One of my favorite types of novels is the kind that tells a story from multiple viewpoints. This might be through letters, diaries, or narratives from different characters. The Victorian novelist Wilkie Collins was especially adept at this type of novel: his novels The Woman In White and The Moonstone are classics of the multiple viewpoint novel.
Recently I read another novel that makes wonderful use of multiple viewpoint: The Secret Scripture by Sebastian Barry. In this novel Barry lets the story slowly and painstakingly uncoil, through the memories and reflections, joys and sorrows of two people: Roseanne (nee Clear) McNulty, a one hundred year old woman who has been an inmate in a mental institution for decades, and Dr.

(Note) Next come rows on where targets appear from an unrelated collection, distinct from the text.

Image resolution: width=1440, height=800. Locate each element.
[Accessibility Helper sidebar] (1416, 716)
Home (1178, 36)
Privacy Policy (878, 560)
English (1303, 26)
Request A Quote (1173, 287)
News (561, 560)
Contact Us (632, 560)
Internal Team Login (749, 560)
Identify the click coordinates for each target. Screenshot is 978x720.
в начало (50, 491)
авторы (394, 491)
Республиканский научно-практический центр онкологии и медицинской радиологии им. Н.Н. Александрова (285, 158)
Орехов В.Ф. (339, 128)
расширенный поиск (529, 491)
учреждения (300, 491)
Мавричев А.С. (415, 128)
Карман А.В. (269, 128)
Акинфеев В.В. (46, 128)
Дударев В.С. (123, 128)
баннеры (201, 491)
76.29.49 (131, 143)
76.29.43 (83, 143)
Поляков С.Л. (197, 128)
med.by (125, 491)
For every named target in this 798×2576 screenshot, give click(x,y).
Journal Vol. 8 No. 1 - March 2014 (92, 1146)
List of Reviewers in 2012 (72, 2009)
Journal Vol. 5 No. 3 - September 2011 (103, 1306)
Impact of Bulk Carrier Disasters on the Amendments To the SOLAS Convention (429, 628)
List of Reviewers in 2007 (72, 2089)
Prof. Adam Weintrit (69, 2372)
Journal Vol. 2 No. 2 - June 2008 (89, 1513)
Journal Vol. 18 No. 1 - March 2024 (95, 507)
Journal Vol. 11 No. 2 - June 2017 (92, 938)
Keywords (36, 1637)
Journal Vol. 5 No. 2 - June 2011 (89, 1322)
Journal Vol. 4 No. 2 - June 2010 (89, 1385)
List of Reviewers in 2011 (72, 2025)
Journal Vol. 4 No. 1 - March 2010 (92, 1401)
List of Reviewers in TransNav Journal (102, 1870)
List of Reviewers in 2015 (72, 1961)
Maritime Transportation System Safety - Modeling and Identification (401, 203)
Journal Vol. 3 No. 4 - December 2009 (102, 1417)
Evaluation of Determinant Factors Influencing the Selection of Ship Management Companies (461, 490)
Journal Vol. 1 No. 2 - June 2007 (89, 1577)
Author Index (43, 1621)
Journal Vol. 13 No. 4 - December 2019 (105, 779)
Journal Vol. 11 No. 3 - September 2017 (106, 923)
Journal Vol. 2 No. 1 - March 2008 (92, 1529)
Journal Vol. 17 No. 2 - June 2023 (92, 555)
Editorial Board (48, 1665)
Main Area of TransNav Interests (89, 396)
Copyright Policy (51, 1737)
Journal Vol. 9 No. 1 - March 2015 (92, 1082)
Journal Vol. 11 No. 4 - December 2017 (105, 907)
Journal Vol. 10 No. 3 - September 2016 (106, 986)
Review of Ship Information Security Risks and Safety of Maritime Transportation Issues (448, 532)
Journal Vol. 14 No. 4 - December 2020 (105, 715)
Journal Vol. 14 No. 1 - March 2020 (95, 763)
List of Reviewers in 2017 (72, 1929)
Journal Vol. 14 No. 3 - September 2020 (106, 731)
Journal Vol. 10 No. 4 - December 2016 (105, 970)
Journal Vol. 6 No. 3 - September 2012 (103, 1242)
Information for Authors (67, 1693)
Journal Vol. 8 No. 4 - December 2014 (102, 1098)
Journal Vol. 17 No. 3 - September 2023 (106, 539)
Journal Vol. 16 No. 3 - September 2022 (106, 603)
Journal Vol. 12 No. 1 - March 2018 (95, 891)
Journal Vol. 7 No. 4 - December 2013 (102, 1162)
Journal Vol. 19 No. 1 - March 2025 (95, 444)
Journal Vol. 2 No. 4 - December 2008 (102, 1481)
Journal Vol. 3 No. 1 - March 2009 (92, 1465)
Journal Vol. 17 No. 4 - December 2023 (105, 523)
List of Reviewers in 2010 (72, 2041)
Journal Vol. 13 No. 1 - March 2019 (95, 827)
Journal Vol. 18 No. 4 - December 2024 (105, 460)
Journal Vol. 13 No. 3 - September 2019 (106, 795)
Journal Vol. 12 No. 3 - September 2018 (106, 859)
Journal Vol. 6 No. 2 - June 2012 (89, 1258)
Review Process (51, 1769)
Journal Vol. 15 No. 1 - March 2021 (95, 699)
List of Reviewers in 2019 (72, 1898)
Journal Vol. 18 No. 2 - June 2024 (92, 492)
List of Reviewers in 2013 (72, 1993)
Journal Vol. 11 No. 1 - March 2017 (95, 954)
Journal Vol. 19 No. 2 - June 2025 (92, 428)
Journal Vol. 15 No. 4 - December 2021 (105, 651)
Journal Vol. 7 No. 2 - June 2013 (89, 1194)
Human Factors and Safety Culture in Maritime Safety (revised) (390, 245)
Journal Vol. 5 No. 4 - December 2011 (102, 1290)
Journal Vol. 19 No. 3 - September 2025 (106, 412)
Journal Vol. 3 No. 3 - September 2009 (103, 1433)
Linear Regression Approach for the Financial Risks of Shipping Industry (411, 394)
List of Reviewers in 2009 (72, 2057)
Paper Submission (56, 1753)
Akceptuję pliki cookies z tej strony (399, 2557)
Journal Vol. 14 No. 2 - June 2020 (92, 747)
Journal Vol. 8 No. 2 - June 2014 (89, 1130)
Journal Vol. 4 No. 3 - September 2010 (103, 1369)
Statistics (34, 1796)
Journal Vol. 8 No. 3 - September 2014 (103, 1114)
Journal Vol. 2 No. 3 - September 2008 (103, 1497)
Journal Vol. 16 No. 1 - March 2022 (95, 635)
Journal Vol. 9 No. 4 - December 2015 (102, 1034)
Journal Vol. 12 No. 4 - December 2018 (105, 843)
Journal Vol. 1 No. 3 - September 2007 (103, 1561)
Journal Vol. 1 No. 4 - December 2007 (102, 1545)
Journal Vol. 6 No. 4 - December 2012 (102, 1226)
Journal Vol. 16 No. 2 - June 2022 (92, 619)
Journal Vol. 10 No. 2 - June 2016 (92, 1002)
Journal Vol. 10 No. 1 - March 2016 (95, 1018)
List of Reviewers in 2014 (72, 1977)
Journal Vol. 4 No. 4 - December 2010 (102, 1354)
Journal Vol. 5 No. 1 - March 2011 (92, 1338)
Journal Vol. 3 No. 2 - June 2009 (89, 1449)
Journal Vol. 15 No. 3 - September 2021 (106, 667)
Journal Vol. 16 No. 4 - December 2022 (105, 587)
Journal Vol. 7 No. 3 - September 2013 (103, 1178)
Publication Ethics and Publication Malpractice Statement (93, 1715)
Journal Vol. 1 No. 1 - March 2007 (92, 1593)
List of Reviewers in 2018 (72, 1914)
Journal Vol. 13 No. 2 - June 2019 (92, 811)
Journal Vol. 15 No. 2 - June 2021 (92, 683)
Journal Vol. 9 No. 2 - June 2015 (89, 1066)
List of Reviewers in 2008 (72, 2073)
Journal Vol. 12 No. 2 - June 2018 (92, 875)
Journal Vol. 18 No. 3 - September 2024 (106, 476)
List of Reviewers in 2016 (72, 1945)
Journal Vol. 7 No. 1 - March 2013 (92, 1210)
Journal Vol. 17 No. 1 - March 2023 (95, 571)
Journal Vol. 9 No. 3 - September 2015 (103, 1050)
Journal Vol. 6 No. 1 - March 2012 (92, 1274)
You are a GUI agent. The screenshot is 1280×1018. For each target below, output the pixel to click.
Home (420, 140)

Grene the aging psychiatrist who has supervised her treatment for many of those years.
Roseanne has kept a secret journal hidden under the floorboards of her dreary room for most of the years of her confinement, a kind of safety net for keeping her sanity and her identity from eroding away entirely. Dr. Grene uses his notebook to ponder his deteriorating relationship with his wife and at times to contemplate Roseanne and speculate on her long and arduous life.
As the book opens, the Roscommon Regional Mental Hospital is about to be demolished, and the doctors are told to release as many inmates as possible into society where they can be "mainstreamed". Understandably, Dr. Grene is appalled to think that someone as old and frail as Roseanne, who has been removed from society most of her adult life, should be expected to fend for herself in the world once again. He attempts to learn as much as he can about her past, both by asking her directly and by searching out old, lost records regarding her initial commitment to a Sligo asylum. What he uncovers fills him with horror and pity for the young woman who was once Roseanne Clear, the most beautiful woman in Sligo.
Roseanne's story is set against the time of civil war and violence in Ireland around the time of World War I, known by the Irish simply as "The Troubles". Roseanne and her father were both caught up in The Troubles, and both paid severely for offenses they never committed, or merely for being, quite literally, in the wrong place, at the wrong time. Dr. Grene tries to understand how things could have gone so irrevocably astray in Roseanne's life, while at the same time trying to understand the failures of his own seemingly sterile existence. In particular he is moved to compassion at the thought of Roseanne's dead child whom she lost just before she was forcibly committed to the asylum in Sligo.
The reign of the Catholic church over the lives of Irish men and women was nearly absolute throughout the period of Roseanne's youth. Both she and her father suffered from the church's unchecked power. The mystery of Roseanne's incarceration is directly linked to the Catholic priest who believed her to be debased and sinful; could the fate of her child also be linked to the long arm of the Church?
The Secret Scripture is full of secrets, and there is a surprise at the end that I, for one, certainly did not see coming! But you will find no "spoiler" here; read this powerful novel and discover the stunning secret for yourself.